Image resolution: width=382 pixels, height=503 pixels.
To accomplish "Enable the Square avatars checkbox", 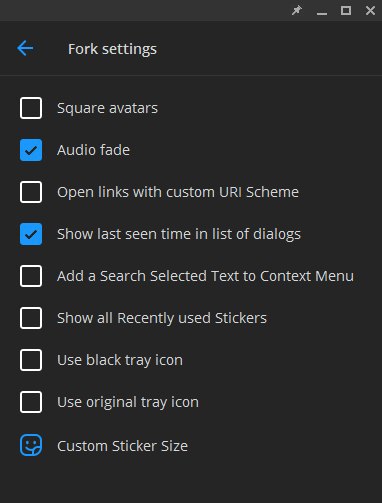I will click(x=31, y=108).
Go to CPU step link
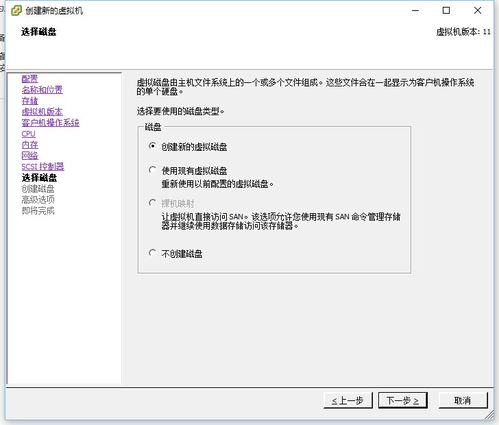This screenshot has height=425, width=499. coord(28,134)
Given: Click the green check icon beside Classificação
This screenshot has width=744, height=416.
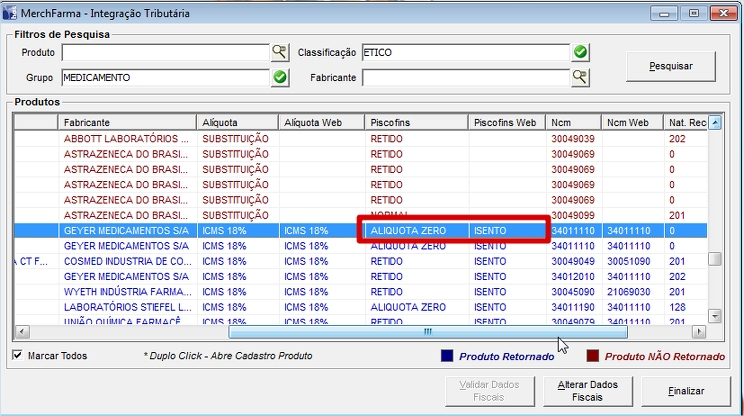Looking at the screenshot, I should pyautogui.click(x=580, y=52).
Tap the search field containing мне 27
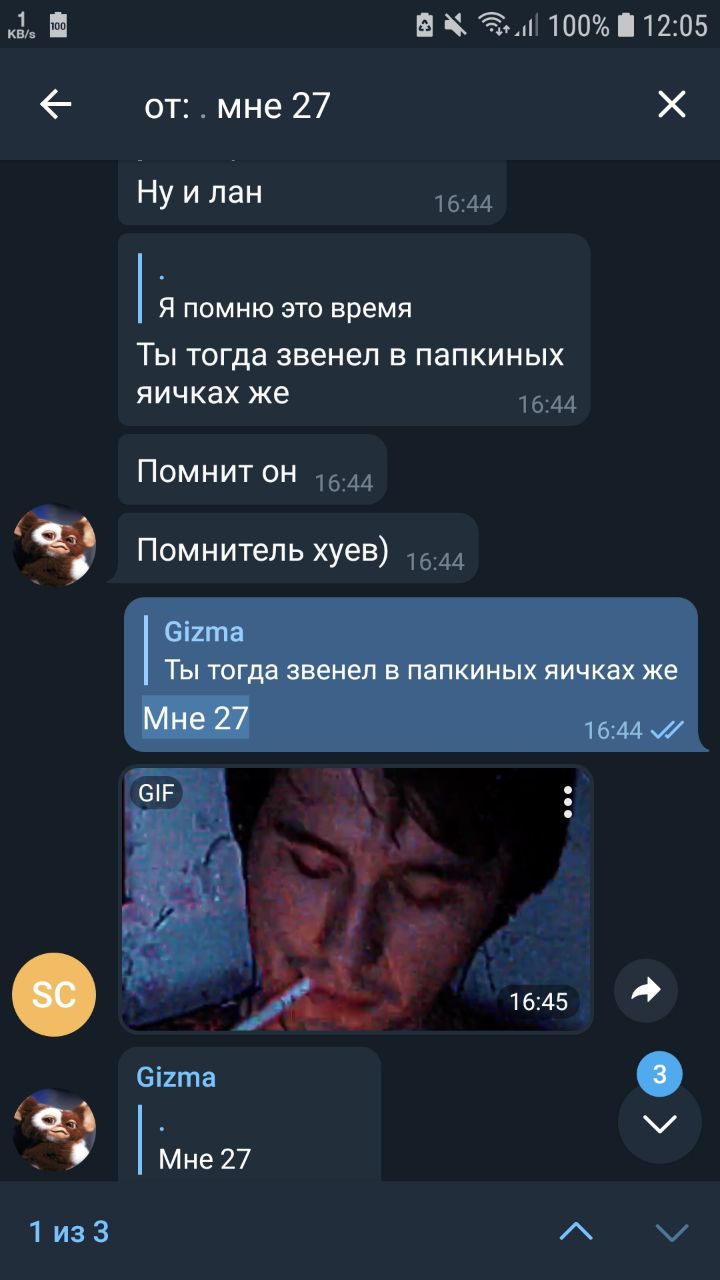Image resolution: width=720 pixels, height=1280 pixels. click(380, 104)
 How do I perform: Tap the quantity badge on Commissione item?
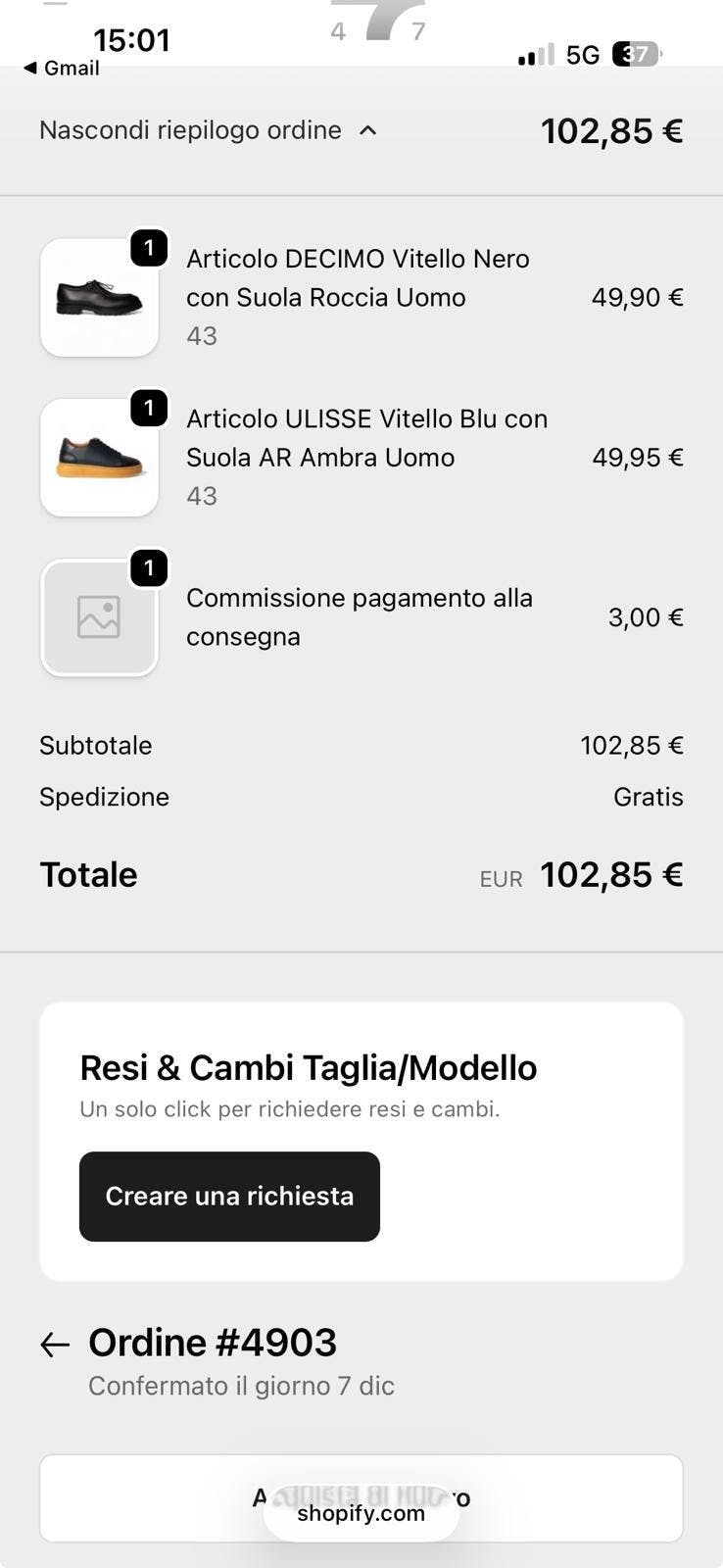click(149, 567)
====================
- _What to work on_
Your answer should hold only the lines from the one with "How do I perform: Tap" through the final line of the listing above, transcribed exactly and without pictures.

- _Solution for this exercise_
 How do I perform: Tap the quantity badge on Commissione item?
click(149, 567)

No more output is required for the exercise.